Description of the task
Copy nothing but the lines below, from the one with "The width and height of the screenshot is (290, 181)." through the one with "Task: Open NVIDIA RTX 3090 model page", exactly as written; no pictures should appear.

Input data
BEGIN

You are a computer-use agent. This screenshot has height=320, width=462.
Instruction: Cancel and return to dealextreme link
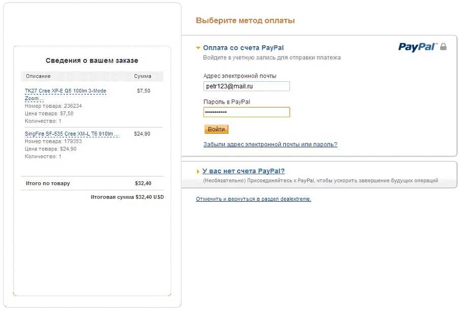(253, 199)
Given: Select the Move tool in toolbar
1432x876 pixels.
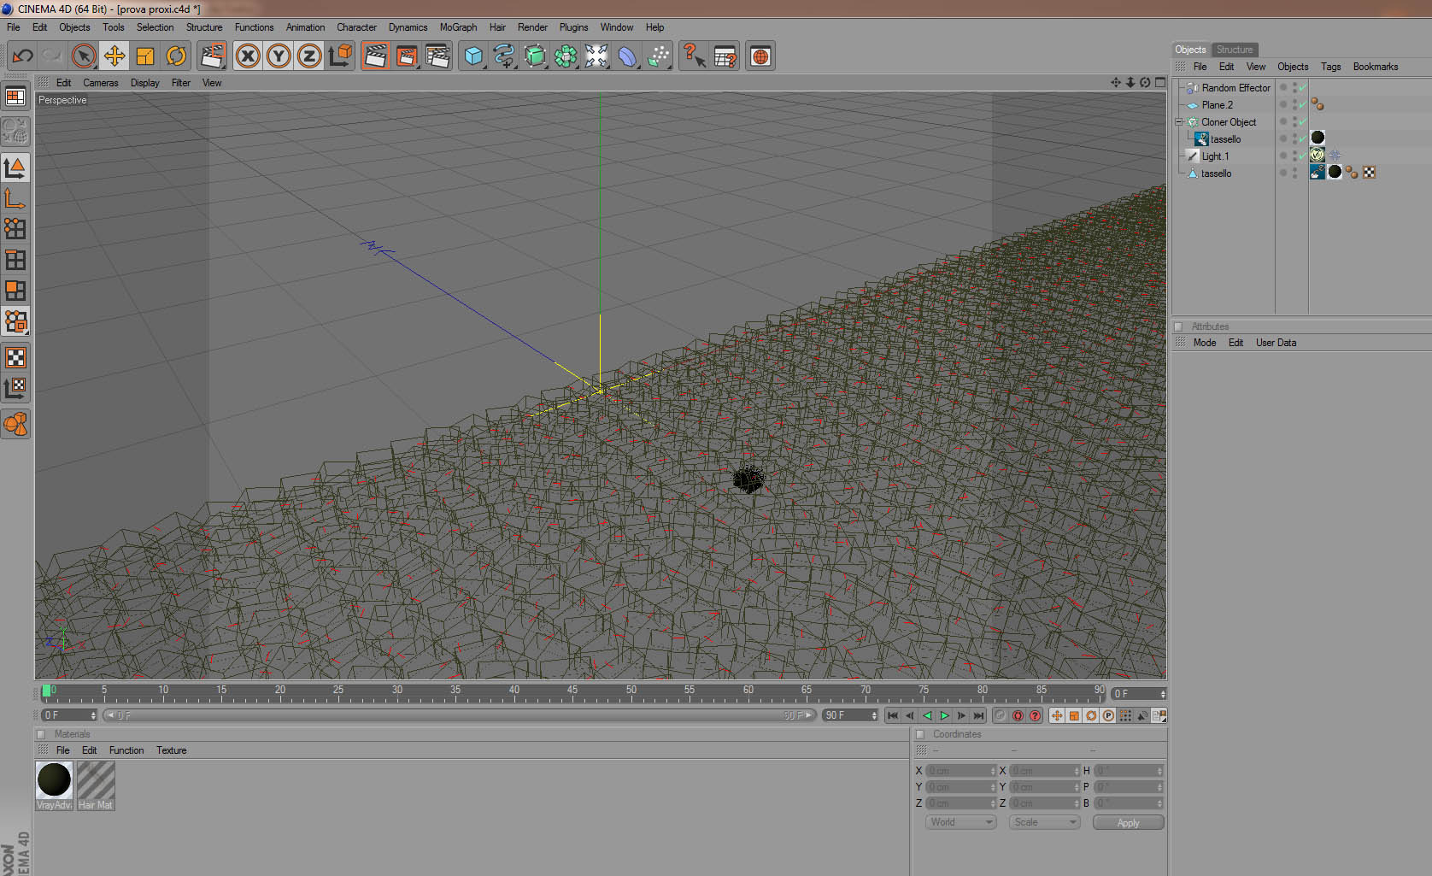Looking at the screenshot, I should [x=114, y=56].
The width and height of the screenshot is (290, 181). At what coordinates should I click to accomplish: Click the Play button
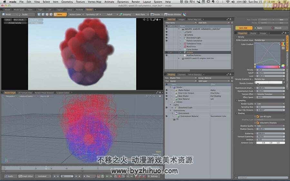[87, 176]
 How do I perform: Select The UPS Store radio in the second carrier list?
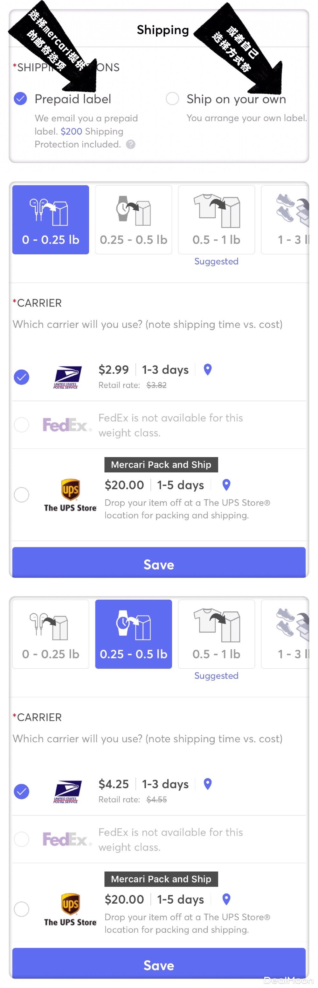pyautogui.click(x=21, y=909)
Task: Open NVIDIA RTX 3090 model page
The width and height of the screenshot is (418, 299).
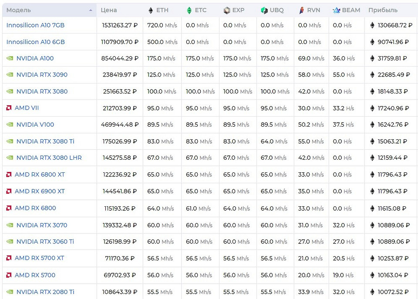Action: click(42, 75)
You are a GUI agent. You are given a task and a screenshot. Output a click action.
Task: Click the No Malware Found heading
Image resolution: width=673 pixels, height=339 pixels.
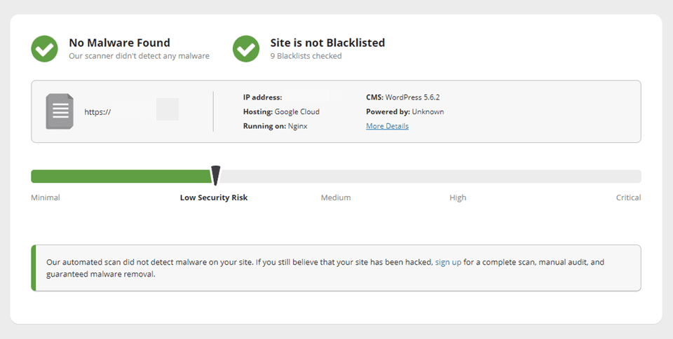(x=119, y=43)
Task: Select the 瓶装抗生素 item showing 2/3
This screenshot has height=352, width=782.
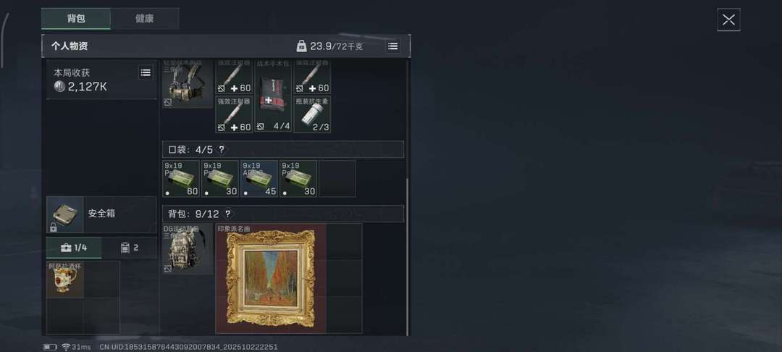Action: (312, 114)
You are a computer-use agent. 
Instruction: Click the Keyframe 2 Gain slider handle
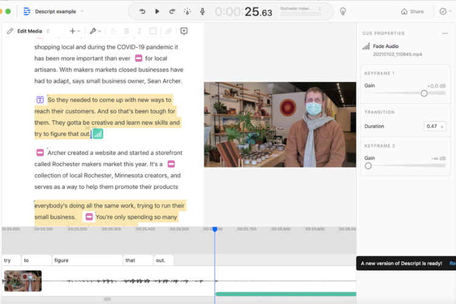pos(368,166)
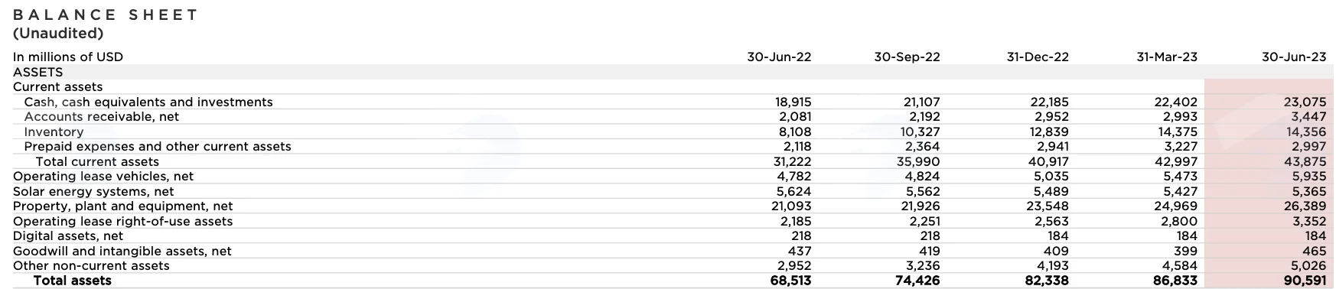
Task: Click the Goodwill and intangible assets label
Action: coord(122,251)
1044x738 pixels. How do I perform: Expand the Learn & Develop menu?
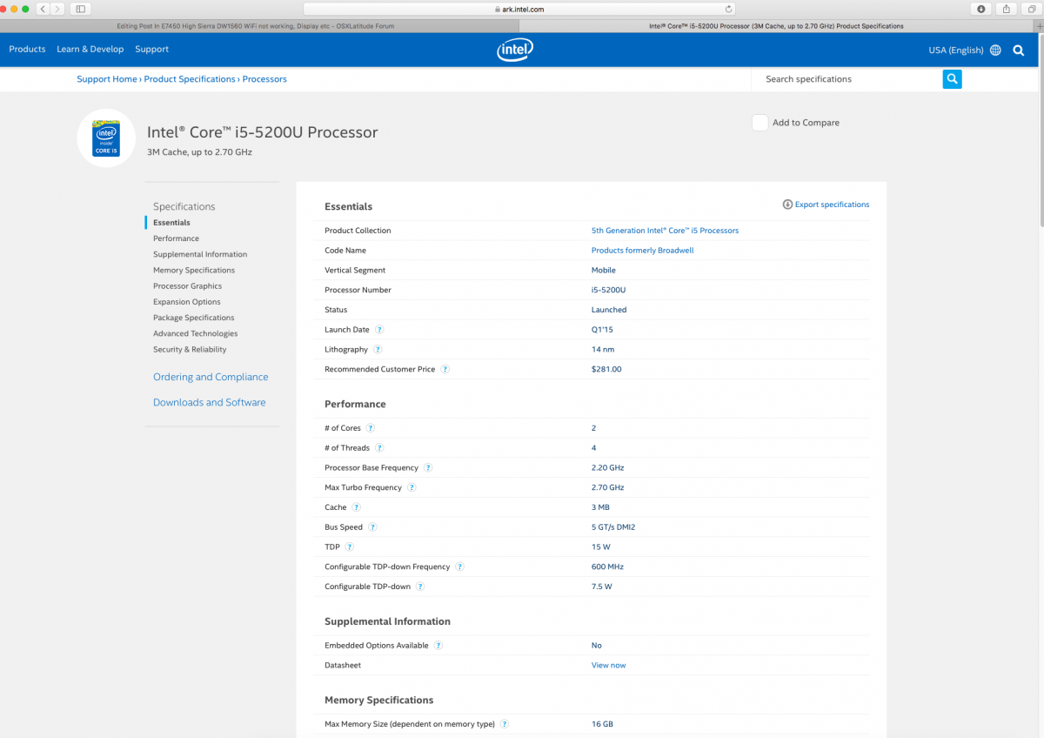[90, 50]
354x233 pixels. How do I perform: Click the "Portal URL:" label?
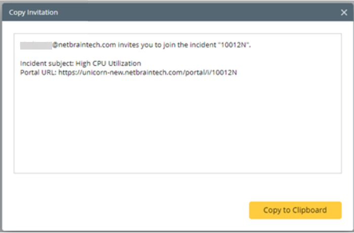37,72
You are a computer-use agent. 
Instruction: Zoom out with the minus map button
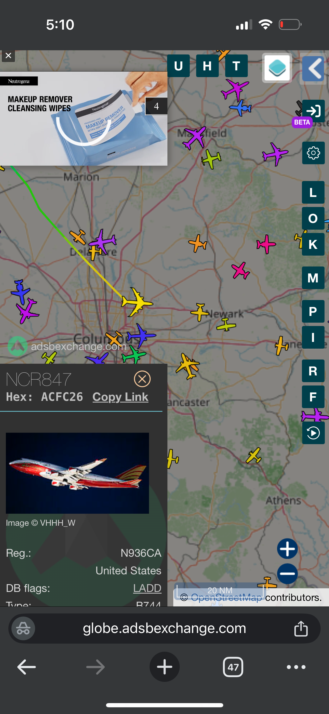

END

Solution for this problem
The width and height of the screenshot is (290, 181). At what coordinates should I click to accomplish: Click the Play button
[87, 176]
 How do I perform: Select The UPS Store radio in the second carrier list?
pyautogui.click(x=21, y=909)
Task: Open NVIDIA RTX 3090 model page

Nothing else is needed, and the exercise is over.